Would you write out the records below exactly as given?

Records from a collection
Segment Open

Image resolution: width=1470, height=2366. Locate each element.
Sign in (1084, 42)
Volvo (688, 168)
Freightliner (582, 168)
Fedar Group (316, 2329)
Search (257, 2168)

Segment Closed

Expected answer
Image resolution: width=1470, height=2366. Locate each element.
Sign in (1084, 42)
Volvo (688, 168)
Freightliner (582, 168)
Fedar Group (316, 2329)
Search (257, 2168)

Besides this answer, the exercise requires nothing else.